Treg activation defect in type 1 diabetes: correction with TNFR2 agonism

Activated T‐regulatory cells (aTregs) prevent or halt various forms of autoimmunity. We show that type 1 diabetics (T1D) have a Treg activation defect through an increase in resting Tregs (rTregs, CD4 + CD25 + Foxp3 + CD45RA) and decrease in aTregs (CD4 + CD25 + Foxp3 + CD45RO) ( n = 55 T1D, n =45 controls, P =0.01). The activation defect persists life long in T1D subjects (T1D=45, controls=45, P =0.01, P =0.04). Lower numbers of aTregs had clinical significance because they were associated with a trend for less residual C‐peptide secretion from the pancreas ( P =0.08), and poorer HbA1C control ( P =0.03). In humans, the tumor necrosis factor receptor 2 (TNFR2) is obligatory for Treg induction, maintenance and expansion of aTregs. TNFR2 agonism is a method for stimulating Treg conversion from resting to activated.

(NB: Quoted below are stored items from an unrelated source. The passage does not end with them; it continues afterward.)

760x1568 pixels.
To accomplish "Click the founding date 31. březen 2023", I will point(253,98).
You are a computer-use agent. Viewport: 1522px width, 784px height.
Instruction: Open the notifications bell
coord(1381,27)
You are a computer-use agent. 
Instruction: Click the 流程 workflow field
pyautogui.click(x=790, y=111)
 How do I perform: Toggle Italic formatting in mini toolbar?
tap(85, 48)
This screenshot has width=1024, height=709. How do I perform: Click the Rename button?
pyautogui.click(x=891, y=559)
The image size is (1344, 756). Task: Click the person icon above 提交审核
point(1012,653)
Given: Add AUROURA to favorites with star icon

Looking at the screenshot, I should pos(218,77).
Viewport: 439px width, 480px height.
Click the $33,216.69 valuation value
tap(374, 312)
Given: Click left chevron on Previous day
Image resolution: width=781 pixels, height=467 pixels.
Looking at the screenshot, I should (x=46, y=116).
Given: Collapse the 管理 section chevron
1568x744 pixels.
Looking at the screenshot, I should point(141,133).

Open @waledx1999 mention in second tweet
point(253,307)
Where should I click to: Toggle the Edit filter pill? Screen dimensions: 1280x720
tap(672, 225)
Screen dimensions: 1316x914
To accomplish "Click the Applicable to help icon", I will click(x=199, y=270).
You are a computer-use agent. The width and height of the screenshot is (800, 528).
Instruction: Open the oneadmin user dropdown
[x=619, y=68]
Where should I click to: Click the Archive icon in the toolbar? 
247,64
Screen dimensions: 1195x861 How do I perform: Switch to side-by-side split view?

Using two separate in vitro expansion protocols, TNFR2 agonism corrected the T1D activation defect by triggering conversion of rTregs into aTregs ( n =54 T1D, P <0.001). TNFR2 agonism was superior to standard protocols and TNF in proliferating Tregs. In T1D, TNFR2 agonist‐expanded Tregs were homogeneous and functionally potent by virtue of suppressing autologous cytotoxic T cells in a dose‐dependent manner comparable to controls. Targeting the TNFR2 receptor for Treg expansion in vitro demonstrates a means to correct the activation defect in T1D.